Sunday, September 26, 2010

Cold & Creamy Oatmeal

A PERFECT protein-packed breakfast or snack!

Ingredients-

  • 1/4 cup old fashioned oats (any brand)
  • 1/4 cup muesli (I like Bob's Red Mill- it has oats, raisins, sunflower seeds, almonds, flaxseeds and walnuts)
  • 1/2 container (3 oz) nonfat vanilla Greek yogurt (Greek yogurt has a thick, creamy texture and more than twice the amount of protein than regular yogurt! I like Chobani Greek yogurt.)
  • 2/3 cup milk (I use Original Almond Breeze instead of milk because it's low calorie and has a creamy, nutty flavor)
  • 1 tsp cinnamon
Combine all ingredients in a bowl and let the mixture sit for 10 minutes to allow the oats to soak up the milk/yogurt.

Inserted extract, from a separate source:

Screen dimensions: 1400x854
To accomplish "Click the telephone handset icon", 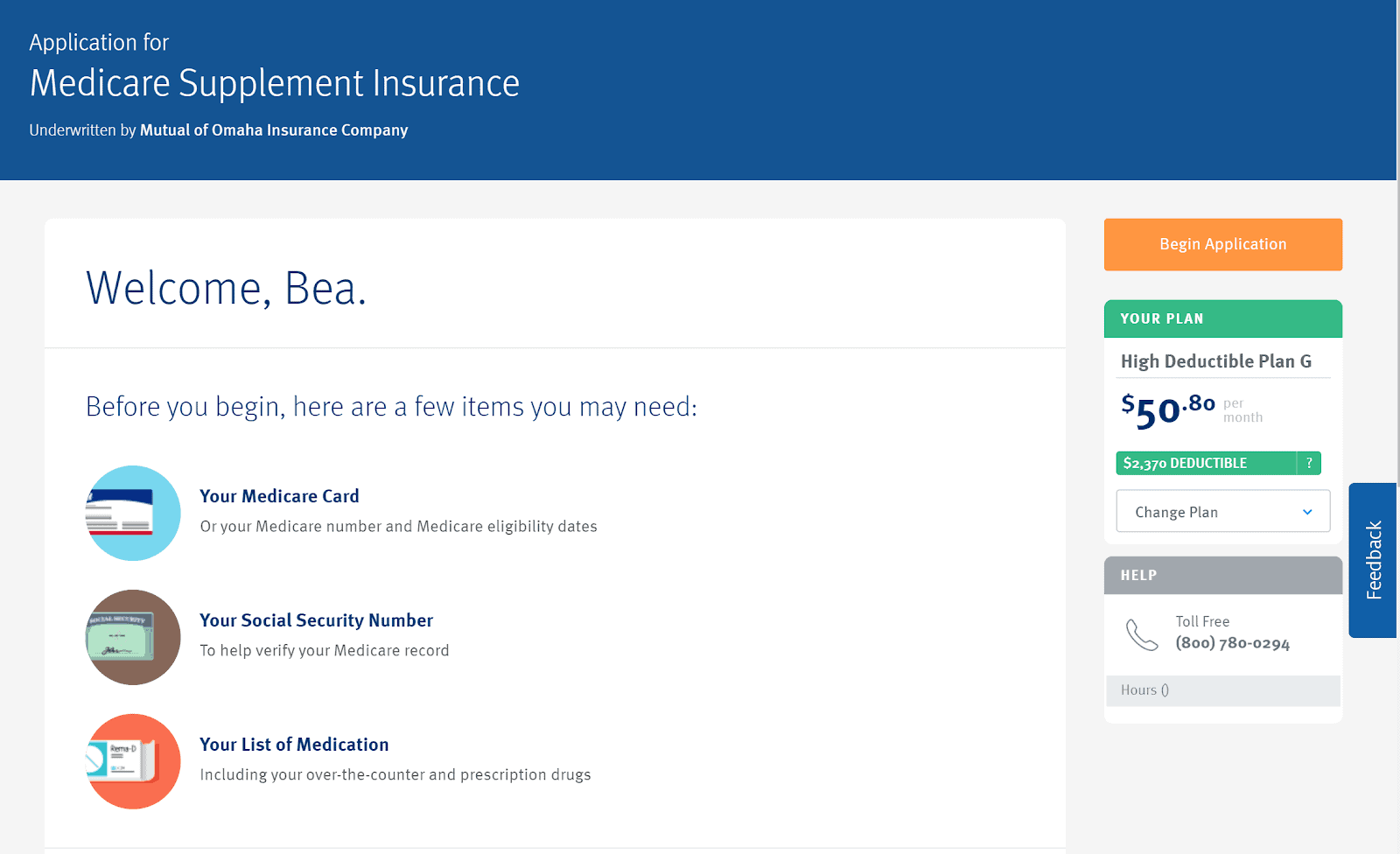I will tap(1142, 634).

I usually leave it in the fridge overnight so it is ready to eat in the morning.

Nutrition Facts- 275 calories, 45g carbohydrate, 15g protein, 6g fat

Create your own cold oatmeal recipes- try using flavored yogurt or adding fruit, such as sliced bananas or berries.



The Hydration Experiment

Every individual has a different sweat rate.  Even a mere 1% loss of fluid can have negative effects on performance.  Determine your individual sweat rate so that you can properly hydrate your body during and after physical activity.

The Hydration Experiment-
1. Weigh yourself before physical activity in minimal clothing.
2. Take note of how much fluid you drink during your workout.
3. Weigh yourself after your workout in minimal clothing (clothing holds sweat)

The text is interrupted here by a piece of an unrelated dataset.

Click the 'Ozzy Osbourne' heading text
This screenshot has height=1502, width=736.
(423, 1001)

Each pound lost is equal to 16 oz (2 cups) of fluid. You also have to account for fluid that you consume during your workout. For example, let's say you weigh 150 lbs before your workout. Then you work out for one hour and consume 16 oz of fluid during the workout. If you weigh 148 lbs after your workout then you could calculate your sweat rate-

150 lbs-148 lbs= 2 lbs lost x 16 oz = 32oz + 16 oz (consumed during exercise)= 48 oz

That means that for every hour that you exercise, you should consume 48 oz (6 cups) of fluid before/after the workout in order to stay properly hydrated.

An easy rule of thumb- Drink 3 cups of fluid for every pound lost during exercise!

Tuesday, September 21, 2010

What Does it Mean to Eat Clean?

It's time to join the "clean your plate" club! I'm not talking about licking your plate clean before you leave the table. I'm talking about putting healthy, "clean" food on your plate. To put it simply, eating clean means consuming food in their most natural state (or as close to it as possible). Eating clean is not a diet; it is a lifestyle approach to food and its preparation. If you commit to eating clean you will experience an increase in energy and an overall feeling of well-being that comes along with it. You will be able to push yourself harder in the gym or on the field, and recover faster! Here are a few clean eating guidelines that you can begin to incorporate into your life.

1.      Choose fresh fruits and vegetables over canned or frozen. Fruits and vegetables have the highest concentration of vitamins and minerals in their most natural state. They also pack a high amount of fiber, antioxidants, and phytochemicals!
2.      Choose foods with real ingredients. When you look at the ingredient list of packaged food products you will typically find a long list with additives and fillers that you can’t even pronounce. Choose foods with the least amount of ingredients on the label- or better yet, foods like fruits and vegetables that don’t even have a label!
3.      Stick to the perimeter of the grocery store. This is where you will typically find the whole foods- produce, meats, seafood, dairy, grains, etc. The center isles are where you will find most of the packaged and processed snack foods with empty calories (no nutritional value).
4.      Choose USDA certified organic foods when you can. Organic means that the food has been grown or raised without the use of harmful chemical, pesticides, hormones, antibiotics, etc. Organic foods are good for your body and the environment. But beware, organic “snack foods” have just as many calories as their non-organic counterparts.
5.      Follow the 80/20 rule. At Game Time Performance we are all for healthy eating, but we also know that it is difficult to “eat clean” all the time. Aim to eat a clean and healthy diet 80% of the time and indulge in other foods you enjoy 20% of the time. By following this guideline you won’t feel too restricted and you can relax and enjoy yourself when you are out with friends, on vacation, etc.